> **Aim**
Find each line in the records below that contains the word "accomplish", and copy every such line in full.

> **Records supplied**
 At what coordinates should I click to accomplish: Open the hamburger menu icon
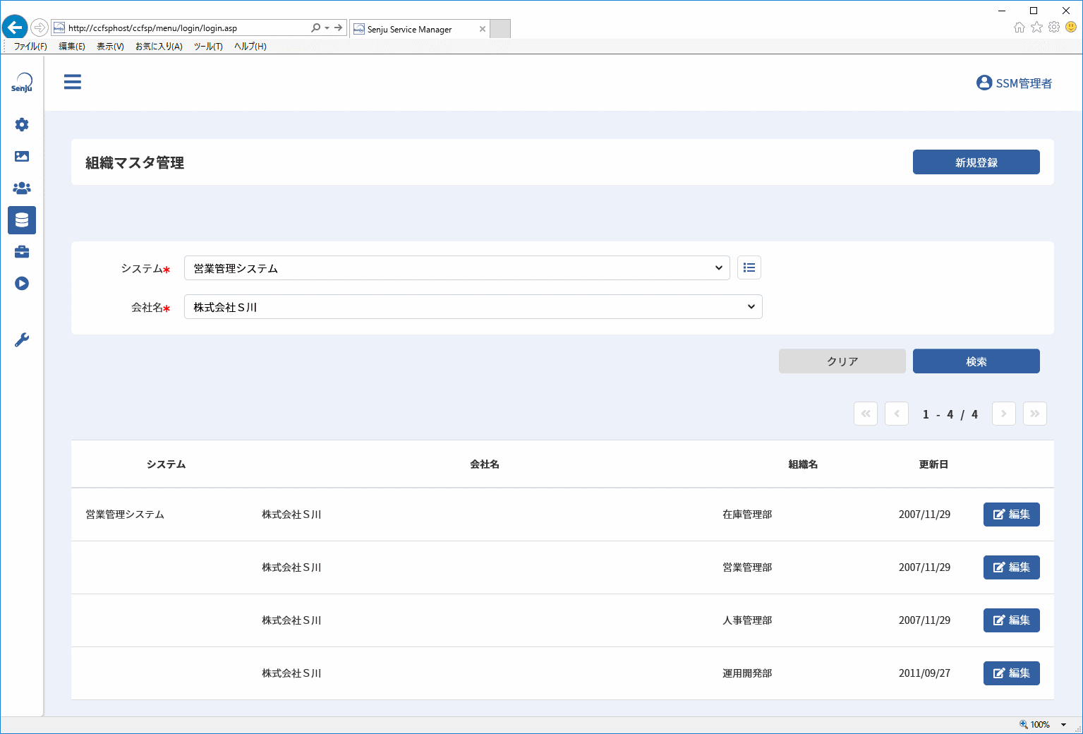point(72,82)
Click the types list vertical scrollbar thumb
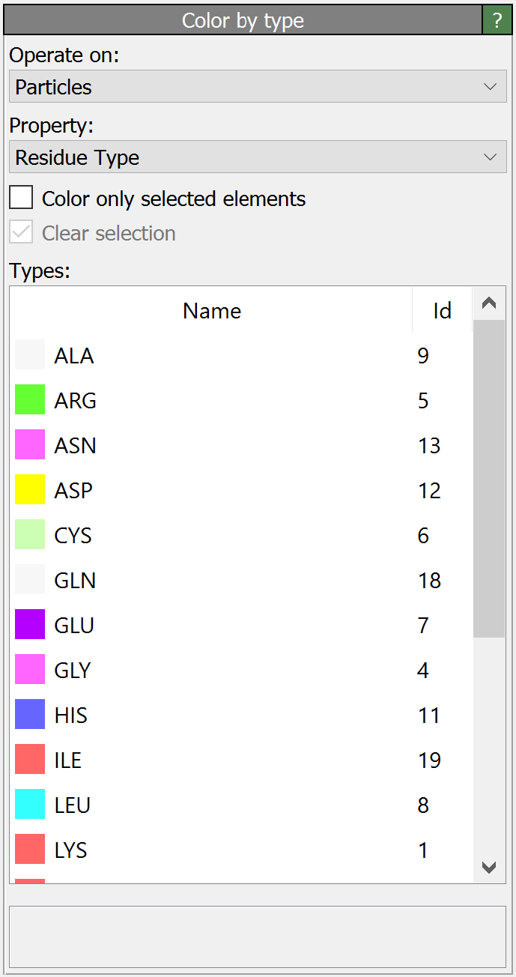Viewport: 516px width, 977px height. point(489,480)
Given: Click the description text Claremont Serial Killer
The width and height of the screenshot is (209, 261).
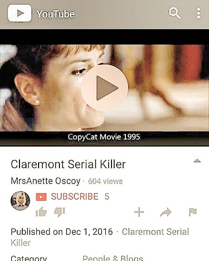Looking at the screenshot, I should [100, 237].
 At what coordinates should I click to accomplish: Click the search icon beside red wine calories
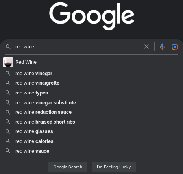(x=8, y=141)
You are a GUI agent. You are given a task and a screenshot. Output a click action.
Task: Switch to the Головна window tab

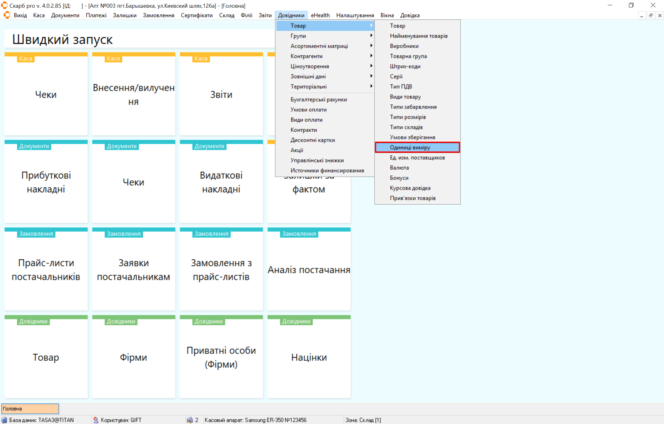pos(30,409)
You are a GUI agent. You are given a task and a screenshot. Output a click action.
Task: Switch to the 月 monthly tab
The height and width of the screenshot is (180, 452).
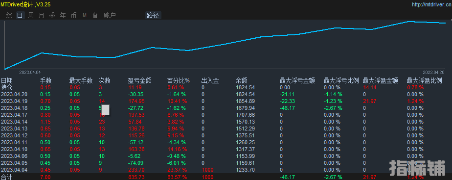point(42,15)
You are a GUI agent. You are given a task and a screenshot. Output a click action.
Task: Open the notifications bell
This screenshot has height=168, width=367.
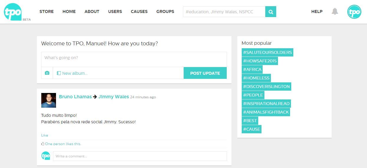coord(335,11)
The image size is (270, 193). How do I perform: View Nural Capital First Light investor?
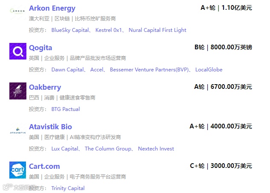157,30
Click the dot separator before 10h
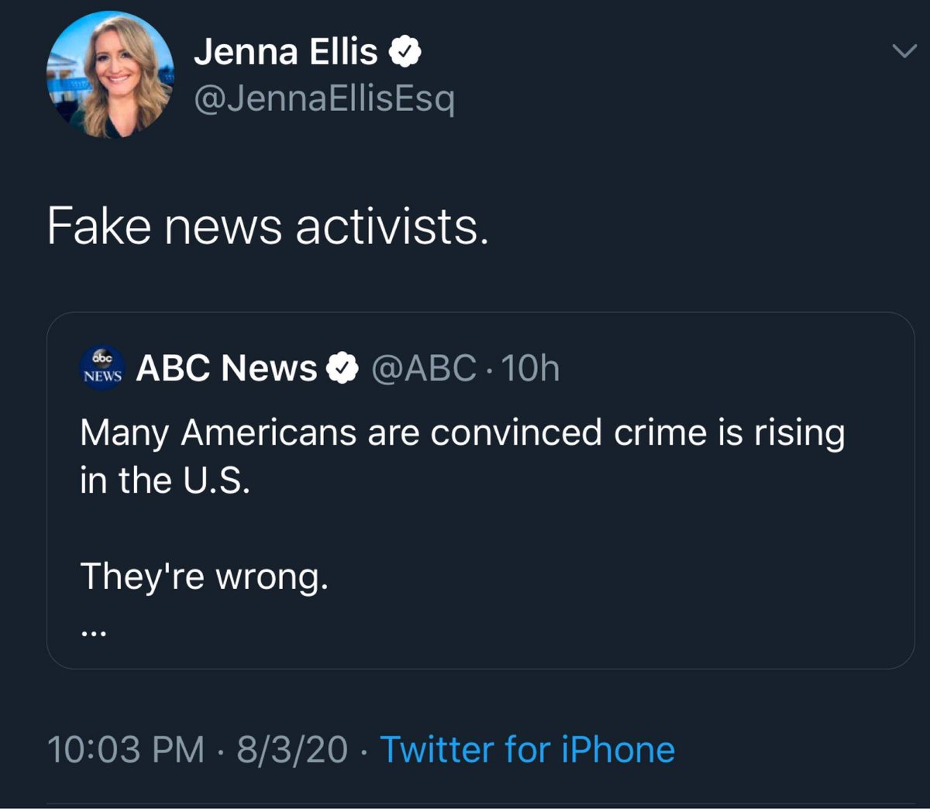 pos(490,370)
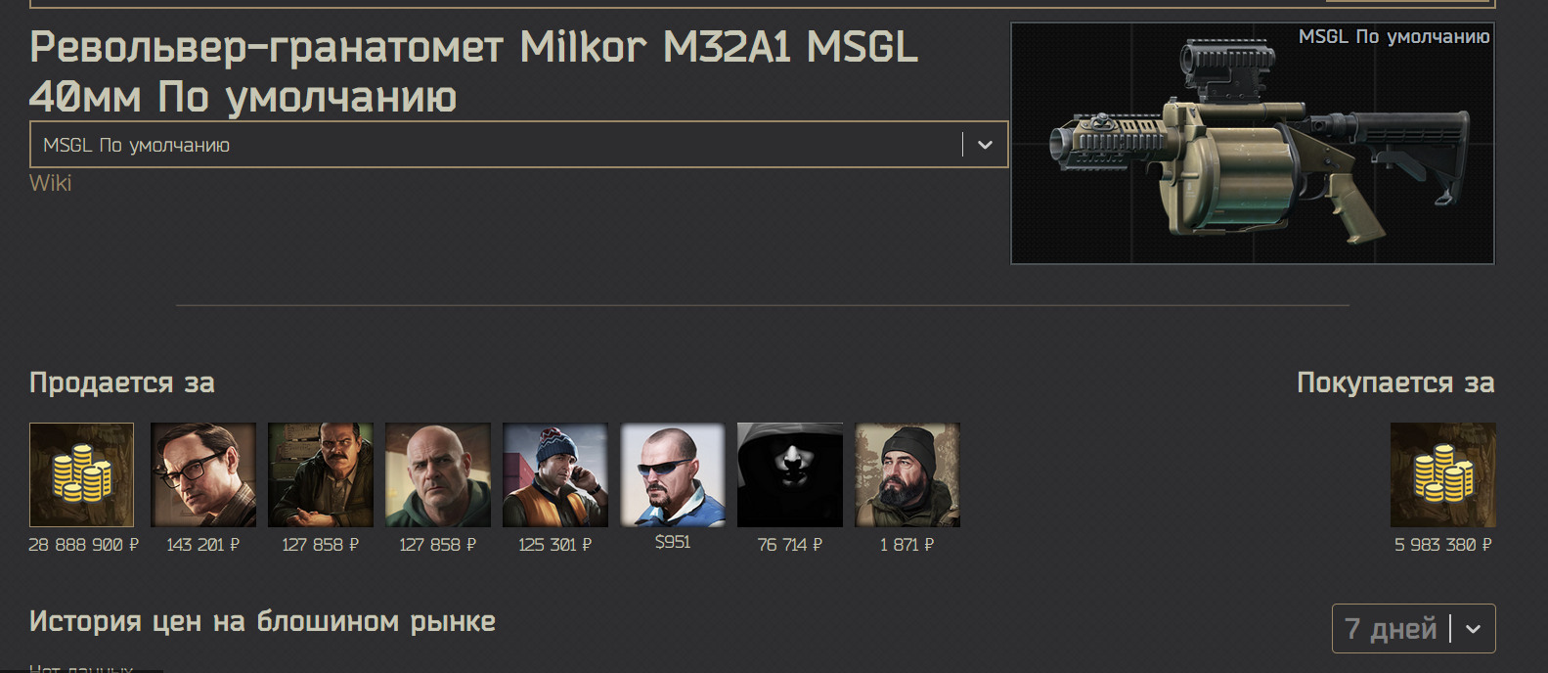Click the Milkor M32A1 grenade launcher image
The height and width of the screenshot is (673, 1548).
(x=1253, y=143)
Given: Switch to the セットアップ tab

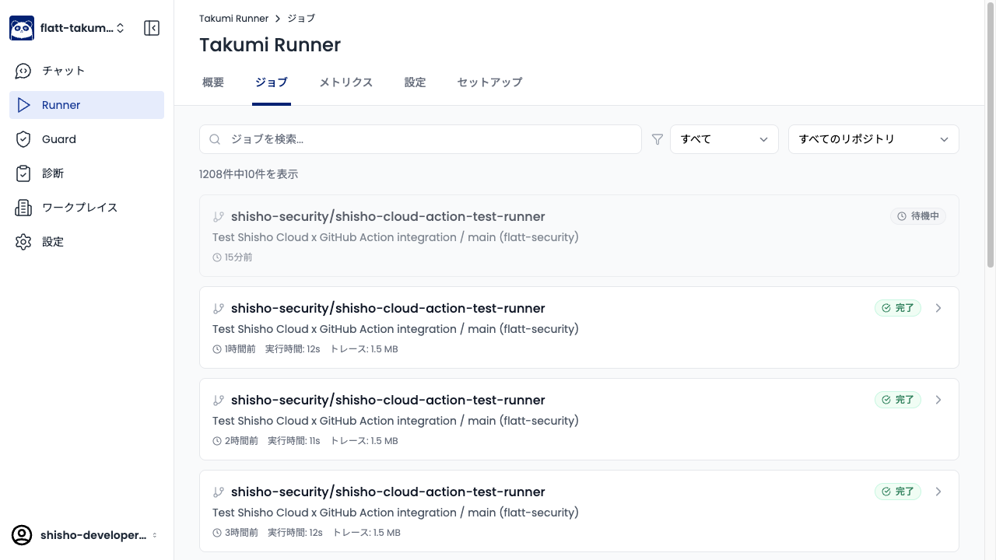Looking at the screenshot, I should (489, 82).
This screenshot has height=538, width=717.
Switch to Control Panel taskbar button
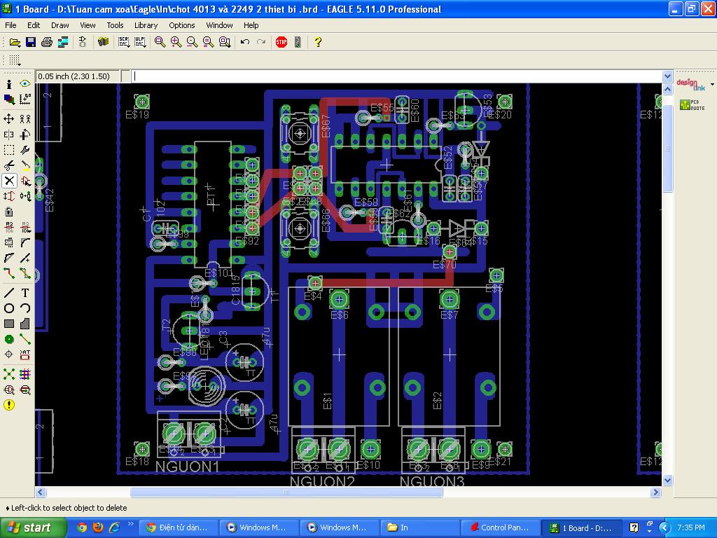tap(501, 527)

> **Solution**
 At what coordinates should I click to accomplish: Open the hamburger menu icon
 At what coordinates should I click to accomplish: Click the search icon beside red wine calories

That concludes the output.